**WHAT IS REQUIRED:** Below are records; copy exactly the line containing "The image size" and every line after it, through the last.

Recorded data:
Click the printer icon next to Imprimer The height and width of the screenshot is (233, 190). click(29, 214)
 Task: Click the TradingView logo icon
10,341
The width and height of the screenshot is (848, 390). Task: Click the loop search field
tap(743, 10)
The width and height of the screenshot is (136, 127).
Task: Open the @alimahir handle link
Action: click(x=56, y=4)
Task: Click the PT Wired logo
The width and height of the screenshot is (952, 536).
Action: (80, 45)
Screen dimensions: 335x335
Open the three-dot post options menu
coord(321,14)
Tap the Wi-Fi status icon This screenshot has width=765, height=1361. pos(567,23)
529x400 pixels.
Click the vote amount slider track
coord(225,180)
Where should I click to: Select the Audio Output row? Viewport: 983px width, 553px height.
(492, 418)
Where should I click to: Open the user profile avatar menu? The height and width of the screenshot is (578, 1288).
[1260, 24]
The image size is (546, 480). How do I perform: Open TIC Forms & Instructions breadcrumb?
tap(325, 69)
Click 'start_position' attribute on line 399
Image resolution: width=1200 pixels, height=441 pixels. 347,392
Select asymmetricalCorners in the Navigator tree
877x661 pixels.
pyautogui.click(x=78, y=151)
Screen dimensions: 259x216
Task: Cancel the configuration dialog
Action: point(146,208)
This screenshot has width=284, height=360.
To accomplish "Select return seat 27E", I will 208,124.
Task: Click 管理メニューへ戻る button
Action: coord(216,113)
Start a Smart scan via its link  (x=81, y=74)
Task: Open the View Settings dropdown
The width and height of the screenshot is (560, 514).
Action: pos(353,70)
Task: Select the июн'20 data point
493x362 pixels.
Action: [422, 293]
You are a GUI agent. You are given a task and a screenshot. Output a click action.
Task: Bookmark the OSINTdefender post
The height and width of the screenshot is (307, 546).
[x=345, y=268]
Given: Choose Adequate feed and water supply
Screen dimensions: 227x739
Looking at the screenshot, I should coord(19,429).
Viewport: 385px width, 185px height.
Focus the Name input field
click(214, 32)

**ANSWER:**
The image size is (546, 480). How do I perform: Open TIC Forms & Instructions breadcrumb?
tap(325, 69)
Click 'start_position' attribute on line 399
Image resolution: width=1200 pixels, height=441 pixels. 347,392
Select asymmetricalCorners in the Navigator tree
877x661 pixels.
pyautogui.click(x=78, y=151)
Screen dimensions: 259x216
Task: Cancel the configuration dialog
Action: point(146,208)
This screenshot has width=284, height=360.
To accomplish "Select return seat 27E", I will 208,124.
Task: Click 管理メニューへ戻る button
Action: coord(216,113)
Start a Smart scan via its link  (x=81, y=74)
Task: Open the View Settings dropdown
The width and height of the screenshot is (560, 514).
Action: pos(353,70)
Task: Select the июн'20 data point
493x362 pixels.
Action: [422, 293]
You are a GUI agent. You are given a task and a screenshot. Output a click action.
Task: Bookmark the OSINTdefender post
The height and width of the screenshot is (307, 546).
[x=345, y=268]
Given: Choose Adequate feed and water supply
Screen dimensions: 227x739
Looking at the screenshot, I should coord(19,429).
Viewport: 385px width, 185px height.
Focus the Name input field
click(214, 32)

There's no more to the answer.